In einem aktuellen Beschluss des Oberlandesgerichts Köln führt dies aus, welche Anforderungen sowohl an den Notar als auch an den Erben und Schuldner des Nachlassverzeichnisses zu stellen sind. Für die Erstellung des Verzeichnisses hat der Schuldner alles Erforderliche zu tun, um den Notar zur Abgabe eines zeitnahen Nachlassverzeichnisses zu bewegen; im streitigen Fall hat er dies auch gegenüber dem Gläubiger zu belegen. Er muss also nachweisen, wie nachdrücklich er den Notar mit welchen Maßnahmen dazu angeleitet hat, das Nachlassverzeichnis vorzulegen.

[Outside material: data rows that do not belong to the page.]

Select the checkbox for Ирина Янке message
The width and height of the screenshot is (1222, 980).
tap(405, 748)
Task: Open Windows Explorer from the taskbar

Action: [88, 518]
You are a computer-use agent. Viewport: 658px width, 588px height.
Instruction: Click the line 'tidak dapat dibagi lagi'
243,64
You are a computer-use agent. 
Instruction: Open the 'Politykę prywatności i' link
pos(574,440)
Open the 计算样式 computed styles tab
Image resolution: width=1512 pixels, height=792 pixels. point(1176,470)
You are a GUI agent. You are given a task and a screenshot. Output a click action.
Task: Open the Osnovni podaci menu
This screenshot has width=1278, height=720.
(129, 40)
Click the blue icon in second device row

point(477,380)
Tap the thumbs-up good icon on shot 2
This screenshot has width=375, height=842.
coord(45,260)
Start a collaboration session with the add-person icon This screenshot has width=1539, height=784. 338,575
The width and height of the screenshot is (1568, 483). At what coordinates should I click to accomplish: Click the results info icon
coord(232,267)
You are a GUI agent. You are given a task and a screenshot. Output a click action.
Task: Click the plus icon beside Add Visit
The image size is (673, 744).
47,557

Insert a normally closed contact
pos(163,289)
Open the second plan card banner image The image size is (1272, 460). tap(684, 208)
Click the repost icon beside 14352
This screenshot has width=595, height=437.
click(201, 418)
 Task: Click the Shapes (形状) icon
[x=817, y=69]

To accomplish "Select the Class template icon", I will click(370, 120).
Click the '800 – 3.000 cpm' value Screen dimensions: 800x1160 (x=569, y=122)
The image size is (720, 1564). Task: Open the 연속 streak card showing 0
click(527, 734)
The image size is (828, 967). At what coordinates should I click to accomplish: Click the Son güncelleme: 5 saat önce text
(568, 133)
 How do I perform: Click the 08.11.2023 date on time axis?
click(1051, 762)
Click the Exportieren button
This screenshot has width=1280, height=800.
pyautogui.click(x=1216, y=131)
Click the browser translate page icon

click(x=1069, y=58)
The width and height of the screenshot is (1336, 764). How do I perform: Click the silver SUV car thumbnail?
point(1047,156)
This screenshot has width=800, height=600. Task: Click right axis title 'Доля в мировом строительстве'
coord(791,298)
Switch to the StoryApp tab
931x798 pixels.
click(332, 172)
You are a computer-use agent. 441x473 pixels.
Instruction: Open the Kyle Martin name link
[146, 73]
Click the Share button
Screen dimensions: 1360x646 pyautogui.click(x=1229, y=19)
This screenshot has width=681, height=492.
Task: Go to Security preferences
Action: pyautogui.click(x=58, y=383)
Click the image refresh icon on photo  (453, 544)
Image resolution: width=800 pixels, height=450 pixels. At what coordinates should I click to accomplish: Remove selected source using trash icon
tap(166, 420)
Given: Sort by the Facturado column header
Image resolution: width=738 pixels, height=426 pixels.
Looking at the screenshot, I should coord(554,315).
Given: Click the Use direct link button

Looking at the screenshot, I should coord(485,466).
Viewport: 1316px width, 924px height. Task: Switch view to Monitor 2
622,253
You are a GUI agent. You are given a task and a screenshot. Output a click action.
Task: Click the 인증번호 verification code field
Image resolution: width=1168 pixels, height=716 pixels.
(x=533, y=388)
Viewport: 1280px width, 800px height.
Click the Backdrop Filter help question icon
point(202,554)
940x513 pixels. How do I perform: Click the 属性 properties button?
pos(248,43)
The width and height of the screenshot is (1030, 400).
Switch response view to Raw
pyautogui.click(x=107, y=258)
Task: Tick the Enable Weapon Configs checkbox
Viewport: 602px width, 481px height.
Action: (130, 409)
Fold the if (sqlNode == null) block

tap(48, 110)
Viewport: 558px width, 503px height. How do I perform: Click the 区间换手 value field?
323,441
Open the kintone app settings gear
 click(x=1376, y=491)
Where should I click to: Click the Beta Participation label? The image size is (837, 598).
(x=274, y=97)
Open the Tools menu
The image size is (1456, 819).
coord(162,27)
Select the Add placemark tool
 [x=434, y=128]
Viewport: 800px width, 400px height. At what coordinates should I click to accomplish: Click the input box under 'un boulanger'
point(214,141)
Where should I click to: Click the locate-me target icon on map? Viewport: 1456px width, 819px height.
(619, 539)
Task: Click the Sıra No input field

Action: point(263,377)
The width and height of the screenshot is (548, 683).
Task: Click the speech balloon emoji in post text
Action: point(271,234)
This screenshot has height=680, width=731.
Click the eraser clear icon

Daneben hat der Pflichtteilsberechtigte auch den Anspruch, bei der Aufnahme des notariellen Nachlassverzeichnisses anwesend zu sein. Hierfür hat der Notar dem Pflichtteilsberechtigten mehrere Termine zu nennen, damit dieser die Möglichkeit hat, einen Termin auszuwählen, um bei der Aufnahme des Nachlassverzeichnisses anwesend zu sein. Kommt der Notar dem Wunsch, bei der Aufnahme dabei zu sein, nicht nach, so kann das Nachlassverzeichnis nicht als Erfüllung des Anspruchs gewertet werden, da die Beteiligungsmöglichkeit nicht gewährt wurde. In einem solchen Fall tritt auch mit Vorlage des notariellen Nachlassverzeichnisses keine Erfüllung des Anspruchs des Pflichtteilsberechtigten ein. Hierfür ist es nach Auffassung des Oberlandesgerichts Köln erforderlich, das beispielsweise eine Einladung zum Termin zur Aufnahme des notariellen Nachlassverzeichnisses durch den Notar erfolgt. Etwas anderes kann nur gelten, wenn die Gläubigerin auf ihren Anspruch auf Teilnahme verzichtet hat.
Weiterhin führt das Oberlandesgericht Köln aus, dass ein Erfüllungsanspruch des notariellen Nachlassverzeichnisses auch nicht vorliegt, wenn das Nachlassverzeichnis keine eigene Ermittlungstätigkeit des Notars beinhaltet, sondern dieser sich lediglich auf die Aussagen des Erben beschränkt. Gleiches gilt, wenn beispielsweise diverse Nachlassgegenstände nicht aufgeführt sind, oder der Notar nicht zum Ausdruck bringt, dass er den Nachlass eigenverantwortlich ermittelt hat. Ein Notar hat in seiner Tätigkeit die Nachforschungen hinsichtlich des Nachlasses zu tätigen, die ein objektiver Dritter an seiner Stelle bei Vorlage der Informationen tätigen würde. Ist dies nicht der Fall, dann besteht der Erfüllungsanspruch auf Vorlage eines Nachlassverzeichnisses durch den Notar, das diesen Anforderungen gerecht wird, weiterhin. Bezüglich etwaiger Schenkungen führt das Oberlandesgericht Köln aus, dass auch der Notar diesbezüglich eigene Ermittlungen anstellen muss. Er kann sich nicht darauf berufen, dass in den Kontoauszügen, die er sich gesichtet hat, keine Überweisungsbelege mit dem Betreff „Schenkung“ versehen wurden. Vielmehr ist zu überprüfen, welche Überweisungen in welchem zeitlichen Kontext zur Auflösung von höheren Vermögensgegenständen getätigt wurden, die einen Hinweis darauf geben können, dass eine solche Schenkung vorliegt.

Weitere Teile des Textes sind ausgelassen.